Seattle Mayor Mike McGinn this morning announced his 15 appointments to the city’s new Community Police Commission to help oversee police reforms. The 15 appointees are subject to City Council confirmation.
Appointed by the mayor were:
Claudia D’Allegri, vice president of Behavioral Health for Sea Mar Community Health Centers;
Lisa Daugaard, deputy director of The Defender Association;
Kate Joncas, president and CEO of the Downtown Seattle Association;
Bill Hobson, executive director of the Downtown Emergency Services Center;
Jay Hollingsworth, John T. Williams Organizing Committee;
Capt. Joseph Kessler, Seattle Police Department;
Diane Narasaki, , executive director of the Asian Counseling & Referral Service;
John Page, Law Enforcement Assisted Diversion, program coordinator at the Defender Association’s Racial Disparity Project;
Tina Podlodowski, former Seattle City Councilmember;
Marcel Purnell, Youth Undoing Institutional Racism;
Jennifer Shaw, ACLU of Washington, deputy director;
Kevin Stuckey, Seattle Police Department officer;
Kip Tokuda, former state representative for the 37th Legislative District;
The Rev.
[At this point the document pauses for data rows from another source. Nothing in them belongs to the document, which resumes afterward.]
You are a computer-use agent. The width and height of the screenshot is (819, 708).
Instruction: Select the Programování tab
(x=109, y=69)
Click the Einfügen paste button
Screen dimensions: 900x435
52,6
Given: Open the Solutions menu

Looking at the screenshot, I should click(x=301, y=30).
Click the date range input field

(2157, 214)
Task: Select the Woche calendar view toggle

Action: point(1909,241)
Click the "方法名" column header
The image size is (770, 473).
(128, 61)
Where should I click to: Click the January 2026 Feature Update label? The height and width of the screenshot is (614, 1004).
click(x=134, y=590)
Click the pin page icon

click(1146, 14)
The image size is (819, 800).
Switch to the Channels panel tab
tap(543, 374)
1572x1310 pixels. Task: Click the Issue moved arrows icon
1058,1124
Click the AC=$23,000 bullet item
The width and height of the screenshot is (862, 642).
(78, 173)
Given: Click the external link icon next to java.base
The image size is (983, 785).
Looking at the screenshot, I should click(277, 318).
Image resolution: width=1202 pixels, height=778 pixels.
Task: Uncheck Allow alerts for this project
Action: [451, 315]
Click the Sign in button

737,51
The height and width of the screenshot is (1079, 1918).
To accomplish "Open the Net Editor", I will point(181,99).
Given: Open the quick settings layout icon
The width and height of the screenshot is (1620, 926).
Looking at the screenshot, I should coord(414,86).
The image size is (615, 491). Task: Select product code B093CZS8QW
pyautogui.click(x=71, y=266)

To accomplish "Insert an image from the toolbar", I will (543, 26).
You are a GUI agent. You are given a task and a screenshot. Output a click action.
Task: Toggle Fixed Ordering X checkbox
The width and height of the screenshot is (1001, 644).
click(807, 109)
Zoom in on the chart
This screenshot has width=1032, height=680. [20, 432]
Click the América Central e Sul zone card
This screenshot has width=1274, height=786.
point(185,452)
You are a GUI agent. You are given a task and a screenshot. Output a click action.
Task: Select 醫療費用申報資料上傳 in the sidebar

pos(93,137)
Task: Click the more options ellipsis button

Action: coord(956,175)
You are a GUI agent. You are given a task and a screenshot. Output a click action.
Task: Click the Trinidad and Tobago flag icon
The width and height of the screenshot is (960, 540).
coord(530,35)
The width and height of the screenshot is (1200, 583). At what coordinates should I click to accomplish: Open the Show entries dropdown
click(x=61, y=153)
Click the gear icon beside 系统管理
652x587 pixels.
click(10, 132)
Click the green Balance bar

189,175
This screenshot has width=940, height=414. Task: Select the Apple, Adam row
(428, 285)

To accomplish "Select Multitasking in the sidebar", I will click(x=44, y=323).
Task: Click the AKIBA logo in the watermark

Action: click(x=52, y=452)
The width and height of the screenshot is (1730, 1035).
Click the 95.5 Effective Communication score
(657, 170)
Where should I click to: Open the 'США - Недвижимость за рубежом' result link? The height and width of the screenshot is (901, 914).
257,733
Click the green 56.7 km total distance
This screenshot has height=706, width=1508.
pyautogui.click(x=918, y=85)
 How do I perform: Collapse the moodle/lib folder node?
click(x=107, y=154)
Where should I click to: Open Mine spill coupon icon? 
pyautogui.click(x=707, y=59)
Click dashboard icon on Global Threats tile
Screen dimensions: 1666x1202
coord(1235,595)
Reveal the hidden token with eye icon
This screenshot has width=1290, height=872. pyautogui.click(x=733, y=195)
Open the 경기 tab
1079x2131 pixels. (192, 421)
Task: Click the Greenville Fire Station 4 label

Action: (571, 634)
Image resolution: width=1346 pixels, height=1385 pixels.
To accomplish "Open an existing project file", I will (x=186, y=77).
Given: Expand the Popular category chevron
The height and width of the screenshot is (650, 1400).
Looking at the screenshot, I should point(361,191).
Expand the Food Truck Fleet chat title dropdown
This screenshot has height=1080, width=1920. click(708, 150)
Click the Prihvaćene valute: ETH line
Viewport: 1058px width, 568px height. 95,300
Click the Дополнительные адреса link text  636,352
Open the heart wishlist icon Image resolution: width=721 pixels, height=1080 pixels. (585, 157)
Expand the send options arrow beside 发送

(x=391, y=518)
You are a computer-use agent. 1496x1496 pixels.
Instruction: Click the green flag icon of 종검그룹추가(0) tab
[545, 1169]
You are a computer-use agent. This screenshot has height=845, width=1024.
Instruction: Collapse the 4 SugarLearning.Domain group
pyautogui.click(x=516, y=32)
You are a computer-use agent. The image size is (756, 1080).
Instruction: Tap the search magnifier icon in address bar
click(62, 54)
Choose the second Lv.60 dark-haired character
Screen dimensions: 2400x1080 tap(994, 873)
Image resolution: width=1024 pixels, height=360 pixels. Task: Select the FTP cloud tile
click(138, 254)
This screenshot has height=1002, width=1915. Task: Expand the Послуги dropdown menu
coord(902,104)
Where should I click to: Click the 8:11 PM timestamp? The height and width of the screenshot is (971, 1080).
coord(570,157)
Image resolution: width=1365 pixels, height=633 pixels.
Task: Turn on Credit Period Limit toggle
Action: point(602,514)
Harriett Walden, co-founder of Mothers for Police Accountability;
The Rev. Aaron Williams, , senior pastor of the Mount Zion Baptist Church.
Daugaard and Narasaki will co-chair the commission. To read brief bios of the nominees, click here.
The Community Police Commission was created as part of the city’s settlement agreement with the Department of Justice requiring reforms to curtail excessive force in the Police Department and curb biased policing. The commission will help ensure community involvement in the reforms and will guide an independent, court-appointed monitor who will oversee the agreement.
The settlement agreement requires that the commission be made up of one member from the Seattle Police Officers’ Guild and one member from the Seattle Police Management Association, according to the city. The remaining 13 members were selected from applicants who reside or work in Seattle and include residents from each of the five geographic police precincts.